K. Lorraine Graham said...

Hi Mark,

I definitely agree that my various frustrations with Coeur de Lion are central to what’s fascinating about it. As you put it, "the frustrating part really can’t be taken out." That tension is at least partly responsible for the great narrative drive and linguistic energy of the book, I think.

I hadn't considered placing this book in the autobiographical context you mentioned--that does seem useful. Although the poem does seem formally aware of the history of lyric. About half way through the poem the narrator jokes about the "you" in the poem becoming more an more of an obsessive construction. So I'd argue that various Post-Language Poetry concerns with the lyric are relevant, too, and also some of the concerns of New Narrative, too.

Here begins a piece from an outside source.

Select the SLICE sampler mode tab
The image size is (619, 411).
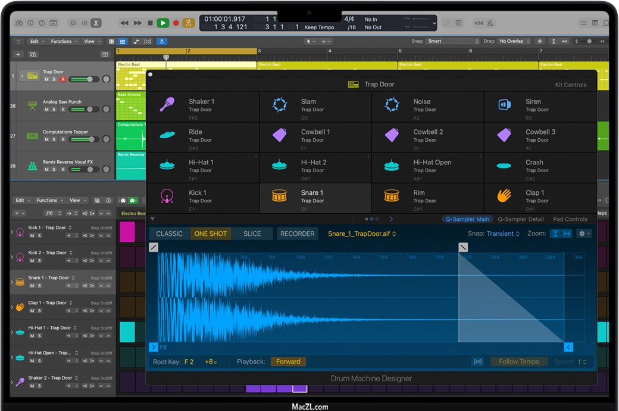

That said, I don't get the feeling that Coeur de Lion is focused on exploring the social or revolutionary possibilities of the lyric in the way that, say, Juliana Spahr's recent work does. In This Connection of Everyone With Lungs, Spahr imagines a love lyric as a way of not just understanding romantic relationships, but also a whole series of social relationships and possibilities that extend out into the world in very complicated ways. In Coeur de Lion, the focus and fascination really is the love relationship--the rest of the world only appears in glimpses and moments.

Thanks again for your comment.

Johannes said...

Hello,

I'm going to beat my dead horse a bit if you don't mind. That dead horse being the use of the term "avant-garde."

It strikes me as interesting that Mark can't see Ariana's work in an avant-garde tradition but he can see it as part of a girl's writing about bad experiences tradition.

What could be more like Tzara-like than putting "young-women's-confessions" in a lyrical poem?

I just wrote a thing for my block on people trying to stabilize the meaning of "avant-garde" so that may be coloring my response.

Also, I want to say that I think "Q"'s entry was very insightful.